┌──
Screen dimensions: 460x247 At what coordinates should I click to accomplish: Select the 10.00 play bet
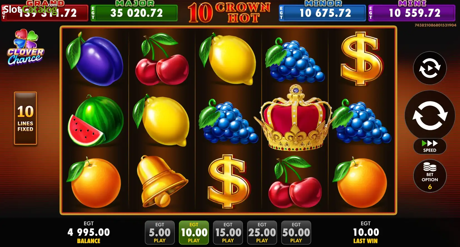coord(194,233)
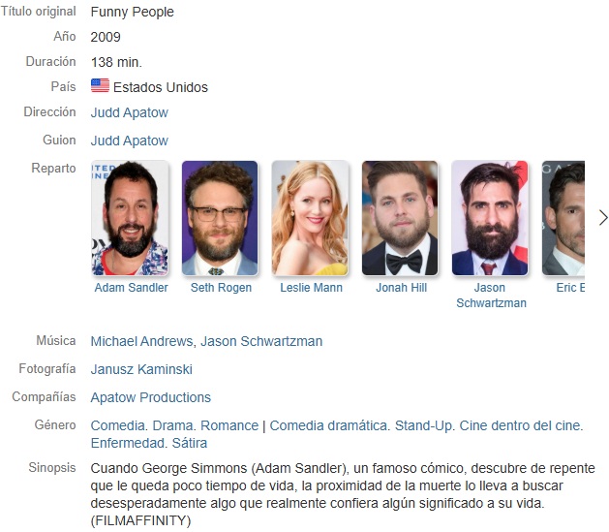609x532 pixels.
Task: Open Judd Apatow link in Guion row
Action: tap(130, 141)
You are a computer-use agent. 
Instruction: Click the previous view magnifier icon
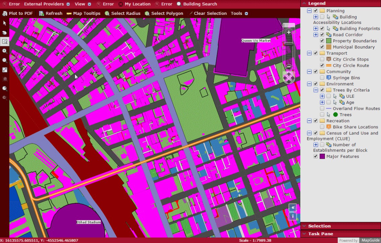point(4,89)
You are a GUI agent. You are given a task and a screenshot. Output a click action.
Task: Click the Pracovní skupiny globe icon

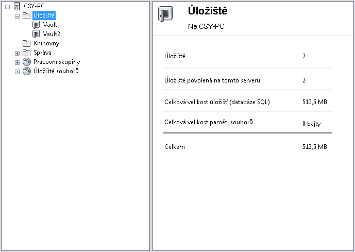[x=26, y=62]
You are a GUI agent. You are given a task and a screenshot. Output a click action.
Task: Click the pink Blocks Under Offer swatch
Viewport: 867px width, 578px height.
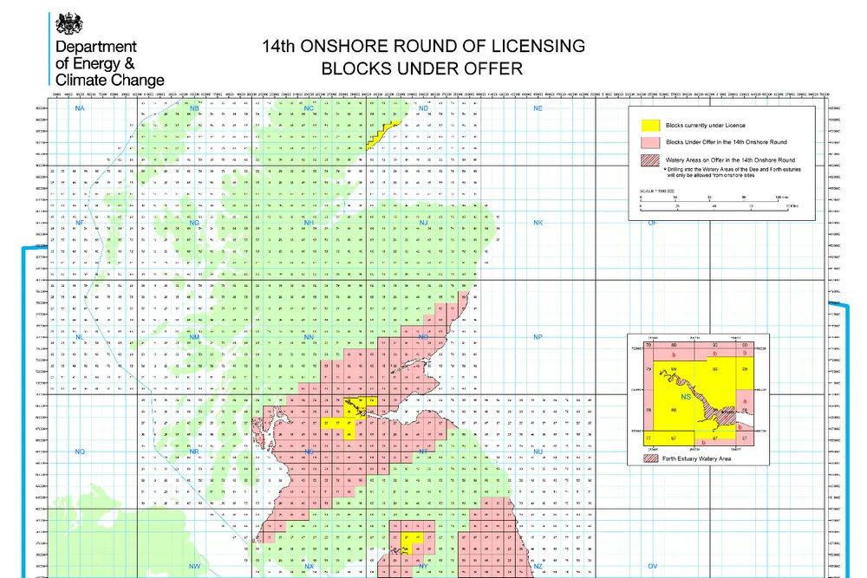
└──
=== EXERCISE ===
Convert the records above into a JSON list of strings, one per line, skipping blank lines and leaving out the pictures.

=== SOLUTION TO THIS PROBLEM ===
[
  "Screen dimensions: 460x247 At what coordinates should I click to accomplish: Select the 10.00 play bet",
  "coord(194,233)",
  "609x532 pixels.",
  "Task: Open Judd Apatow link in Guion row",
  "Action: tap(130, 141)",
  "You are a computer-use agent. ",
  "Instruction: Click the previous view magnifier icon",
  "point(4,89)",
  "You are a GUI agent. You are given a task and a screenshot. Output a click action.",
  "Task: Click the Pracovní skupiny globe icon",
  "[x=26, y=62]",
  "You are a GUI agent. You are given a task and a screenshot. Output a click action.",
  "Task: Click the pink Blocks Under Offer swatch",
  "Viewport: 867px width, 578px height."
]